= Bruce Gould and Beatrice Blackmar Gould =

Co-editors of Ladies' Home Journal magazine

Bruce Gould and Beatrice Blackmar Gould (both 1898–1989) were co-editors of the Ladies' Home Journal for almost 27 years, from 1935 through 1962, including the golden years of the magazine.

==Early life==
Charles Bruce Gould was born in Luana, Iowa, and went to the college at the University of Iowa. He was in the Navy Flying Corps during World War I. He landed in New York City in 1920s with plans to be a playwright, but landed jobs in journalism, working at The Sun, New York Post, and the Wall Street News. In 1931 he began writing for magazines, and co-wrote many articles with Beatrice.

Beatrice Blackmar was born in Emmetsburg, Iowa, and graduated from the University of Iowa and Columbia School of Journalism. She started her journalism career with the Ottumwa Courier in Iowa in the early 1920s.

Bruce and Beatrice married in 1923. Early in their careers, they wrote two plays together, including Man's Estate which debuted in 1929, and The Terrible Turk in 1934.

==Ladies' Home Journal==
Bruce joined The Saturday Evening Post as an associate editor in 1934. It was published by Curtis Publishing Company, who also published the Journal. The Goulds took over as co-editors of the Journal in 1935 during the Great Depression, and steered the publication through its golden years, becoming for much of their tenure the highest circulation of the "Seven Sisters" of American magazines that focused on women, and among the highest circulation magazines in the country. Only in 1961, did McCall's eclipse their circulation (7.4 million to 7.2 million for the Journal). Their joint retirement was announced in March 1962.

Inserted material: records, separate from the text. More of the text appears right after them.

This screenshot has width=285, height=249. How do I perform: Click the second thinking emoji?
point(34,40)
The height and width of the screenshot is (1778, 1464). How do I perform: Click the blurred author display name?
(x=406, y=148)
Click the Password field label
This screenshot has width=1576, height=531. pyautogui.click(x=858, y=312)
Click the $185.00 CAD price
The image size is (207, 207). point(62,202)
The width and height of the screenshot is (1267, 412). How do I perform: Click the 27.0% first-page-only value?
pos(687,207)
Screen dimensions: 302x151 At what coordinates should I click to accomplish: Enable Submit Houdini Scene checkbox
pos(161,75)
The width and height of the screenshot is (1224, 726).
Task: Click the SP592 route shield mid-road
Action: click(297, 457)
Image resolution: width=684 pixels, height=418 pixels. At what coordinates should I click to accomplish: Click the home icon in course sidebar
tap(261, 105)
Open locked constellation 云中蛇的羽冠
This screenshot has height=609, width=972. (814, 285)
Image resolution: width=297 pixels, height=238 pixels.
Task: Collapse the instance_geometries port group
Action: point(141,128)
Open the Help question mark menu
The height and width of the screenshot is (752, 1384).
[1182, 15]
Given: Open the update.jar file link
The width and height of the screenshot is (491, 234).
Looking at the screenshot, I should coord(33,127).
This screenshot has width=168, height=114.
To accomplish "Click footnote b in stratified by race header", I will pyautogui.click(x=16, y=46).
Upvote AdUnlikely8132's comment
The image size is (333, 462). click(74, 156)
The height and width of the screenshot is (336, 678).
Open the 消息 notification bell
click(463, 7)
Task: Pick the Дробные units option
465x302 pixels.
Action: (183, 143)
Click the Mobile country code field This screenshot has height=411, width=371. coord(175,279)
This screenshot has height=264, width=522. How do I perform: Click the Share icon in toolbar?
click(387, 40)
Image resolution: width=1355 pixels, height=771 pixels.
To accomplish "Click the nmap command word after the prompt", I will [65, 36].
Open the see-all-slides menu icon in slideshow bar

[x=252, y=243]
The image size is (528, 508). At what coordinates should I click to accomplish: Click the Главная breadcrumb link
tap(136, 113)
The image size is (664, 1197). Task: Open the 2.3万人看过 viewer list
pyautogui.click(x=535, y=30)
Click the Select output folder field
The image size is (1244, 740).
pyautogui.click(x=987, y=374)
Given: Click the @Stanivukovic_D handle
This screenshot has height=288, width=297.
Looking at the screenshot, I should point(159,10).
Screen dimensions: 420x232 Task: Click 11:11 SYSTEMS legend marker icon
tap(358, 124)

According to a Time magazine article upon their 1962 retirement, the Goulds took an undistinguished journal in a field that "took the patronizing view that a woman's interests were largely confined to the home" and led by "Beatrice's sure feeling for the emancipated women's tastes, it invited its readers to plunge up to the elbows not only in bread dough but in life." The magazine pushed for "purity in politics as well as in maternity wards" and fought against venereal disease and child abuse. Attention-getting articles and addressing feminine health problems openly were published, as well as top fiction pieces.

The two wrote an autobiography that was published in 1968.

==Deaths==
Beatrice died of Alzheimer's disease at their home in Hopewell, New Jersey, on January 30, 1989. Bruce died later in the year also at their home, on August 27, 1989, of congestive heart failure.